__What to work on__. Could you write out, exactly and with no pictures, every line from the one containing "Task: Click the" through the last line of the entries?

==== Extracted information

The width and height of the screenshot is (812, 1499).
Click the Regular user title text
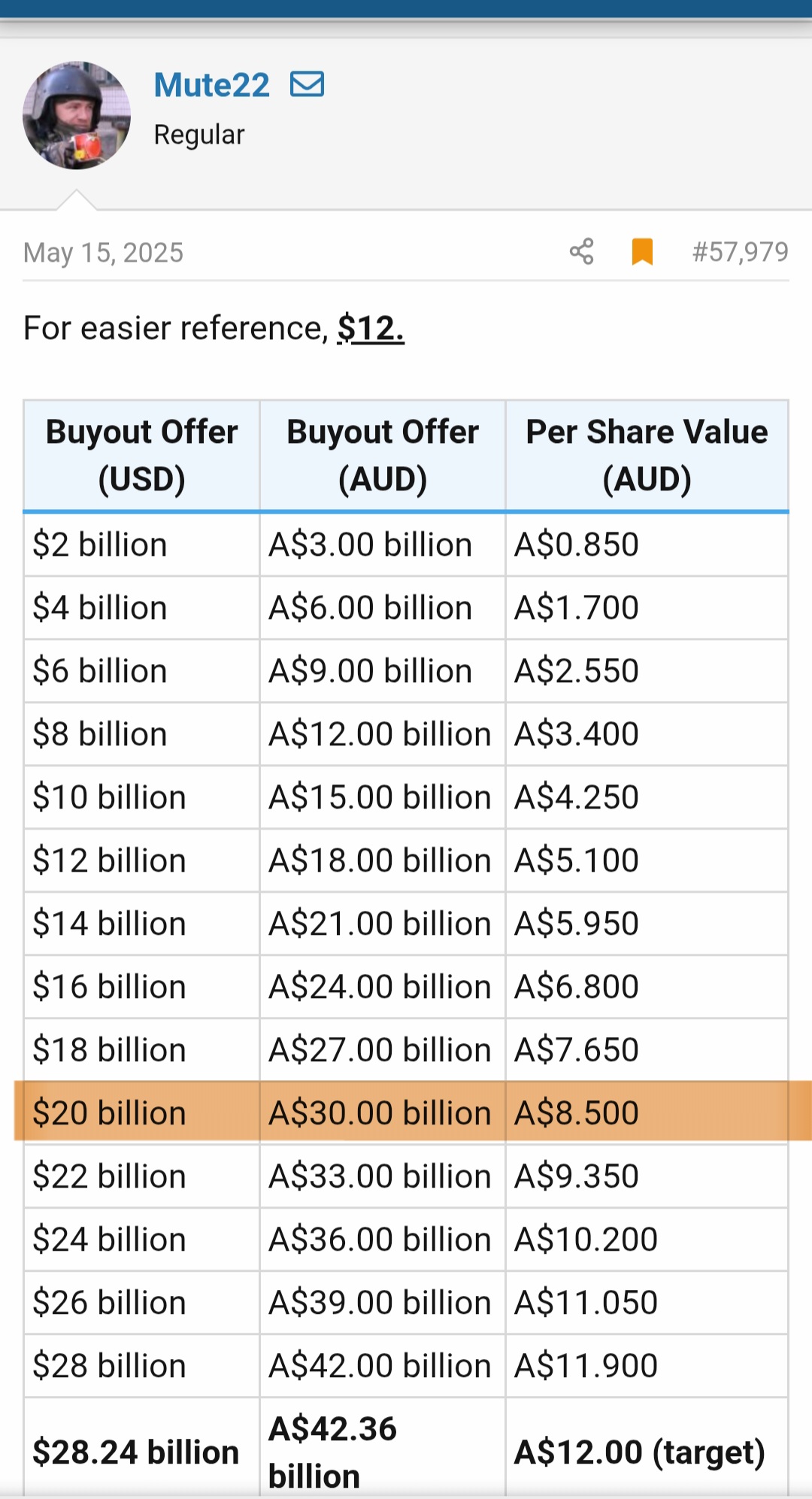point(199,135)
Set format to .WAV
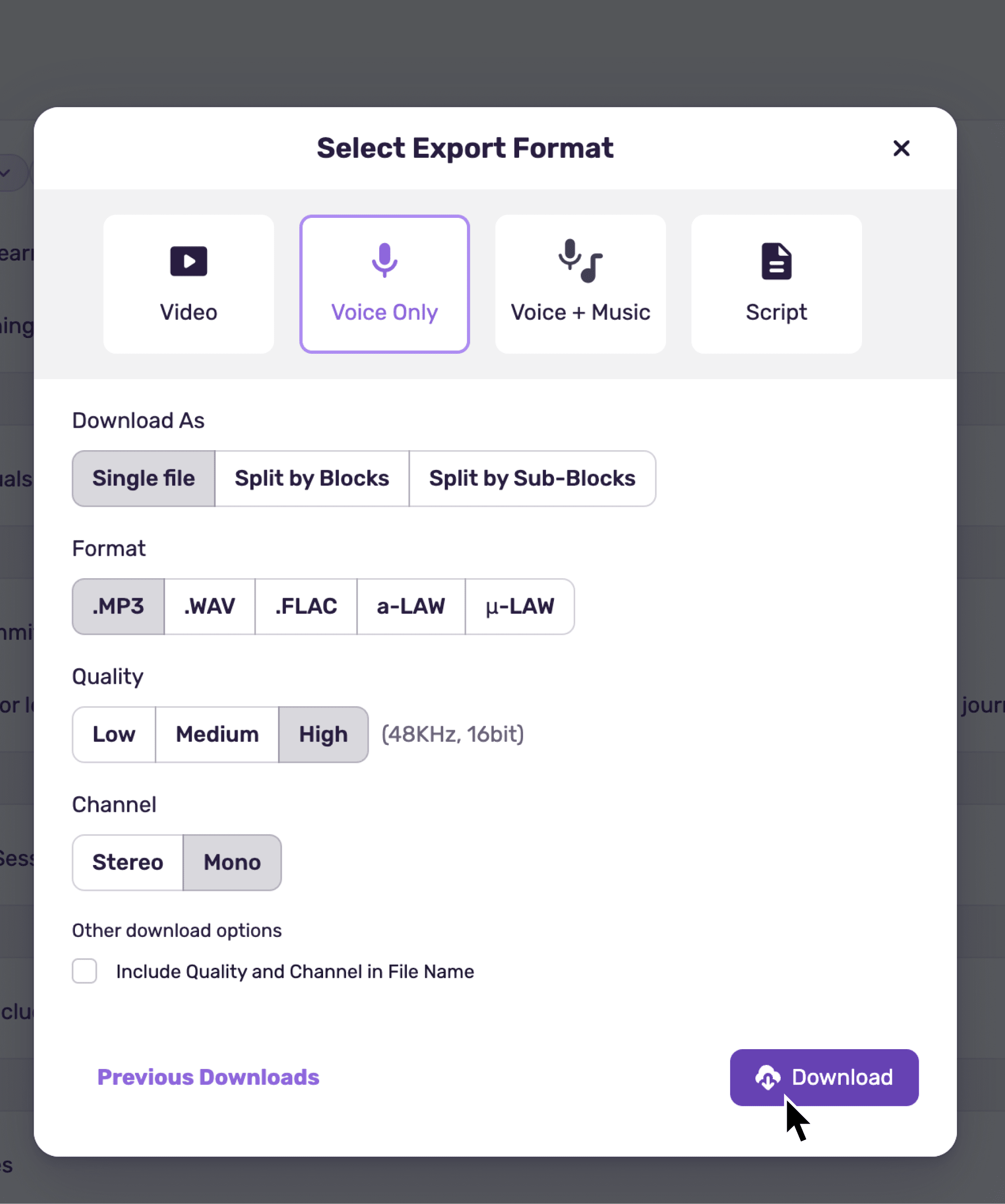Image resolution: width=1005 pixels, height=1204 pixels. point(210,606)
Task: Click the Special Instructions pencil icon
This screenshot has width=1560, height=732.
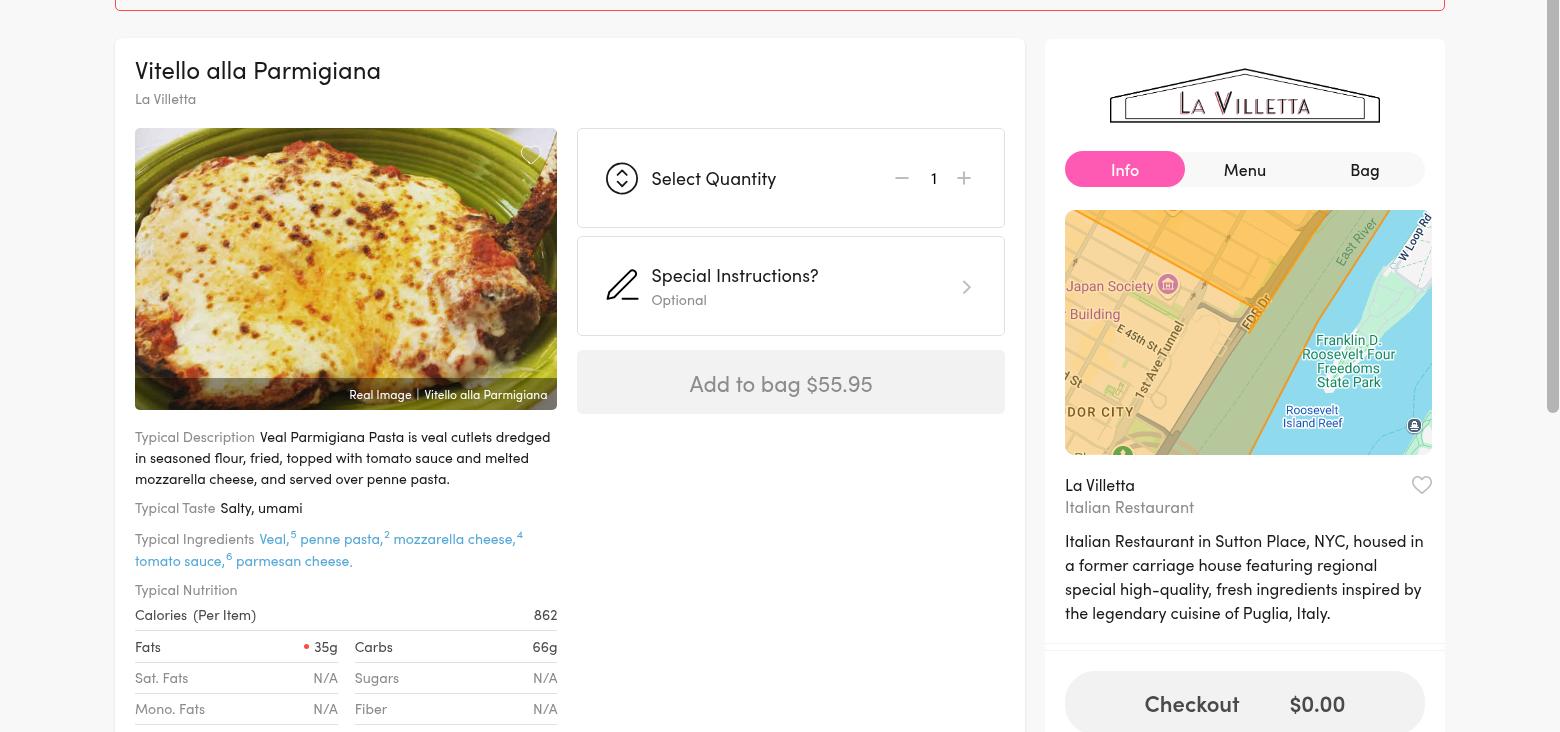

========

__Exercise output__.
Task: Click the Special Instructions pencil icon
This screenshot has width=1560, height=732.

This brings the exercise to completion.